By Giorgio Zanarone
As I announced in an earlier post, on September 23-24, 2016, CUNEF hosted the second workshop on relational contracts in Madrid. The first workshop was held in 2015 in Munich, and the third one will take place this year at Kellogg. In this post, I briefly summarize a few takeaways from the second relational contracting workshop, which I think speak directly to SIOE and its scholarship.
The first lesson, more than fifty years down the road, is that Stewart Macauley was right: relational contracts—agreements that are too routed in the parties’ ongoing collaborations to be enforced by courts—are ubiquitous, and they are essential to understand business not only in countries with weak institutions, but also in advanced economies. The empirical evidence presented at the workshop indicates that informal enforcement mechanisms are used to solve as diverse organizational problems as coffee chain governance in Rwanda (Macchiavello & Morjaria), movie rotation policies of exhibitors and distributors in Spain (Barron, Gibbons, Gil & Murphy), slot exchanges and flight rescheduling between U.S. major and regional airlines (Gil, Kim & Zanarone), and political lobbying in Hungary (Szeidl & Szucs).

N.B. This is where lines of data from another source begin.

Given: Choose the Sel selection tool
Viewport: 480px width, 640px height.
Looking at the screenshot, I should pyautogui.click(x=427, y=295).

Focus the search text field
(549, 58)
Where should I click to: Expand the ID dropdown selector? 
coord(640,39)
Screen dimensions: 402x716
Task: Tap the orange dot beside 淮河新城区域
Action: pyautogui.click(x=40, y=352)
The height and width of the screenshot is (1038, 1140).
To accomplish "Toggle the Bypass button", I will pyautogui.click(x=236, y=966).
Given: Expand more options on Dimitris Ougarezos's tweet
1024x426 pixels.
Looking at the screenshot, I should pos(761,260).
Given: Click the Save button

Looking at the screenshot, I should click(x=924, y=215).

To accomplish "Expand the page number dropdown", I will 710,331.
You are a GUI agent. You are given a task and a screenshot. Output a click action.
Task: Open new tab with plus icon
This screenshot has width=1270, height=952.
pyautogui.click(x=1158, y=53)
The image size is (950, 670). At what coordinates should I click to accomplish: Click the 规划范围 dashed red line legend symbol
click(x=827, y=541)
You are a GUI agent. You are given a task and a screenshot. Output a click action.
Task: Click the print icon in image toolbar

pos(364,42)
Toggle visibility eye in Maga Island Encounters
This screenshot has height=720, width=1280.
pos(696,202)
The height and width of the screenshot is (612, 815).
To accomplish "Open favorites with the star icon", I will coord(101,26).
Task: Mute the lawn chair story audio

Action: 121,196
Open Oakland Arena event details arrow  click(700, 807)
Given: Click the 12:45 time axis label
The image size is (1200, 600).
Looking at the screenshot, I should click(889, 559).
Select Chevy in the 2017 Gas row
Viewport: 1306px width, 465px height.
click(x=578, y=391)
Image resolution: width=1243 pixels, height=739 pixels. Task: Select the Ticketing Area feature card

The second lesson is that Williamson’s (and Klein’s) “calculative trust”—i.e., the trust that partners will cooperate for fear of terminating a valuable collaboration—is key to relational contracting. Macchiavello & Morjaria show that coffee mill owners and farmers in Rwanda cooperate more when there is less competition between mills, and hence the fallback option in case their relationship breaks down is less attractive. Gil, Kim & Zanarone show that U.S. major airlines assign bad weather routes, where conflicts with regional partners on flight rescheduling and slot exchanges are more frequent, to regional airlines with whom they have more valuable collaborations. As a result, regional networks with worse weather routes were more resilient to the 2008 economic crisis. Finally, Szeidl & Szucs show that under Hungarian right-wing governments, state-owned firms tilted advertising to connected media, but following a public fallout between the government and a media owner (a breakdown of calculative trust), coverage of governmental corruption in the formerly connected newspaper increased to the level of opposition newspapers.
The third lesson is that relational contracts require clear communication, because misperceived breach may lead to the premature termination of valuable collaborations. The paper by Krüger and Friebel documents that after a German personnel search firm homogenized incentive pay across divisions, employees in the division whose pay policy was changed, and who anticipated to lose from the new scheme, punished the firm by severely reducing their performance, despite the change in expected compensation being modest.
Fourth, as emphasized by Bob Gibbons and Bentley MacLeod in their keynote lectures, there are wide avenues for future research on relational contracting, both theoretical and empirical. The static repeated-game models traditionally used to operationalize calculative trust, and to which most existing evidence relates, cannot capture the clarity problem and the dynamics of coordination and information disclosure in informal relationships. Some of the theoretical papers presented at the workshop move in the direction of filling this gap. For instance, Ganuza & Gomez model scorecards and objective performance metrics as mechanisms that coordinate the definition of breach among contracting parties, thus preventing misunderstandings and inefficient breakdowns. Their model can explain the use of detailed formal agreements in the absence of court enforcement, as documented in the recent Bozovic and Hadfield (2015) “scaffolding” paper. In contrast, in the model developed by Li, Mukherjee & Vasconcelos, an employer (or client) may want to maintain ambiguity on which dimensions of performance are most valuable in order to prevent the employees (or suppliers) from strategically shirking.
Let me wrap up. There is evidence that relational contracts solve a variety of problems in diverse institutional settings, both between firms and within. And there are empirical puzzles on the internal dynamics of relational contracts that call for enrichment of existing theoretical models, which in turn calls for more thorough empirical tests. Not surprisingly given these premises, research on relational contracts is attracting considerable attention across multiple fields, to the point that we now have a regular workshop series on this topic. We may well be looking not at another subfield, but at a powerful pair of glasses to look at institutions and organizations.